[whatwg/encoding] Differences between tests and specification (#169)

I'm implementing the encoding tests in C to test my encoding functions. I parsed the results from [Summarized test results: Encoding, double-byte](https://www.w3.org/International/tests/repo/results/encoding-dbl-byte.en) into C arrays to have static data I can test against. By the way it would be great to have such lists as plain text file, easy to parse, in the git repository.

Several of the tests returned errors, and after verifying the results by hand, it seems that some expected tests results differ from what the spec algorithms produce. I may be wrong or have missed some things, but here is the list on the problems I encountered. When I say "should" I mean what is expected if you follow the spec.

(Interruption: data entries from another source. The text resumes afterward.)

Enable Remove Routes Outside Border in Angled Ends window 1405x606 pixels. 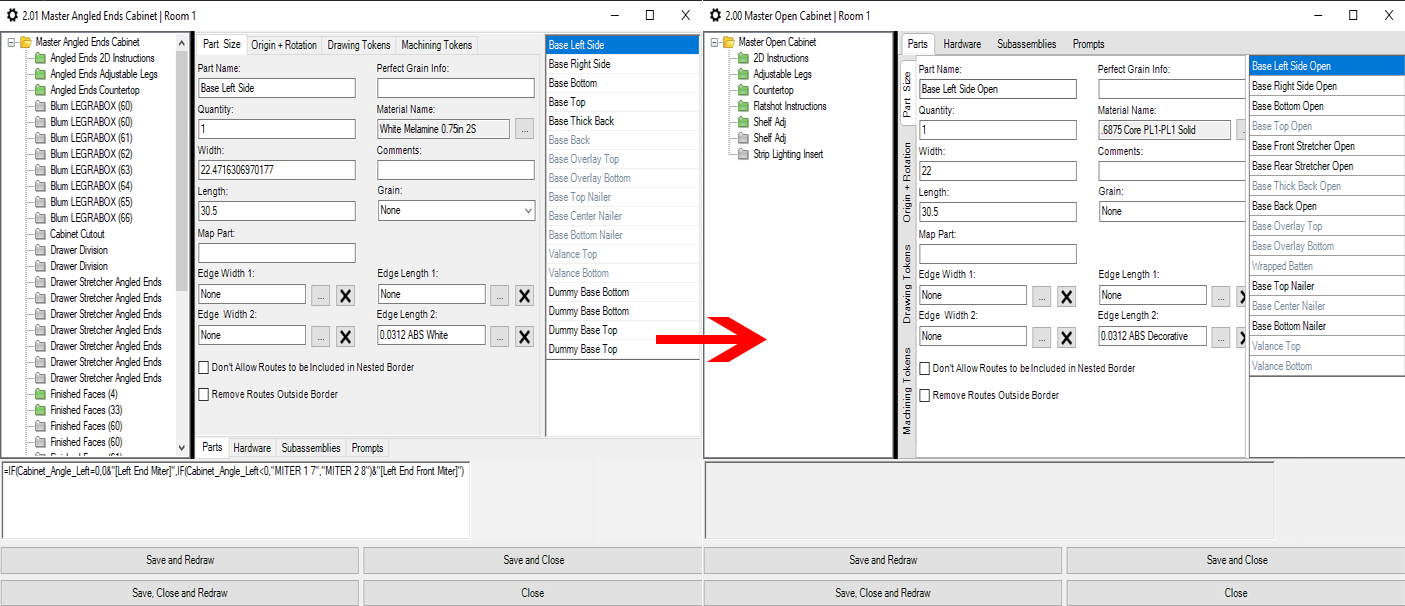click(x=204, y=395)
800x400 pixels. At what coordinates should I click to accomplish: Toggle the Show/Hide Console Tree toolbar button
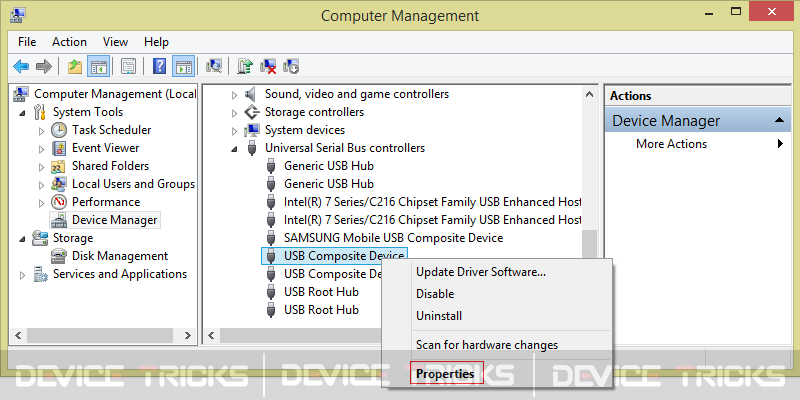(99, 66)
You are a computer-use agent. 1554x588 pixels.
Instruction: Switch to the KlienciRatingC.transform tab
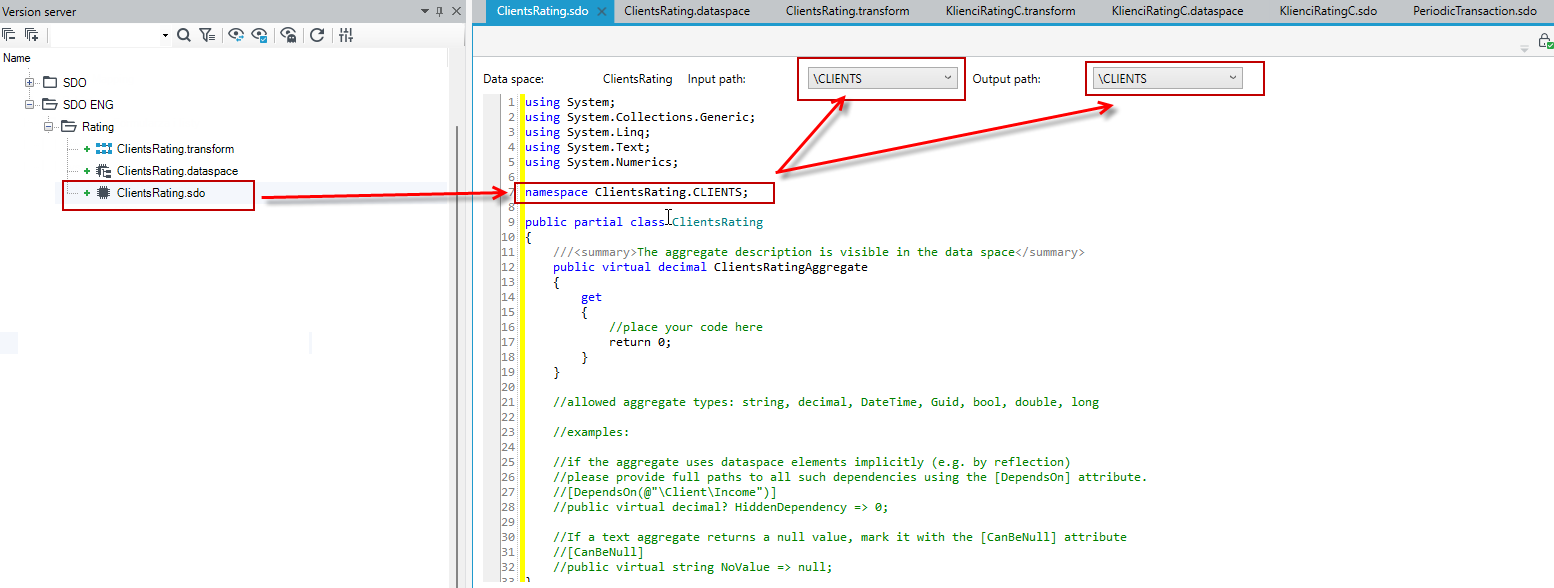tap(1010, 11)
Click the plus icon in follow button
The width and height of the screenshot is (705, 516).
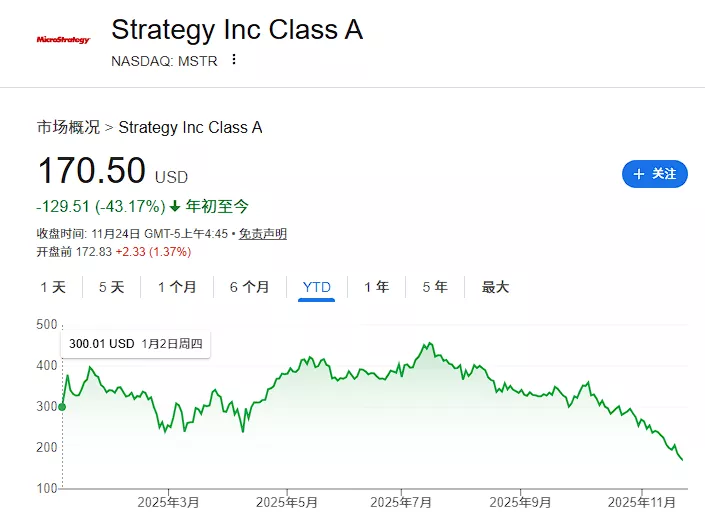638,174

gbk: I believe those problems are related to the gb18030:2005 version of the encoding.

encoder: encoding 0xe7c7 should return error on [step 7 of the gb18030 encoder](https://encoding.spec.whatwg.org/#gb18030-encoder) since 0xe7c7 is not in the index and the gbk flag is set.

decoder: decoding 0xa8 0xbc should return the 0x1e3f codepoint on [step 5.6 of the gb18030 decoder](https://encoding.spec.whatwg.org/#gb18030-decoder), lead = 0xa8, byte = 0xbc, offset = 0x41 => pointer is 7533 which is 0x1e3f in the gb18030 index. The test expect 0xe7c7.

gb18030 decoder: same thing than gbk with 0xa8 0xbc.

euc-jp decoder:
0x5c should return 0x5c on [step 6 of the euc-jp decoder](https://encoding.spec.whatwg.org/#legacy-multi-byte-japanese-encodings) since it's an ascii byte. The test expects 0xa5.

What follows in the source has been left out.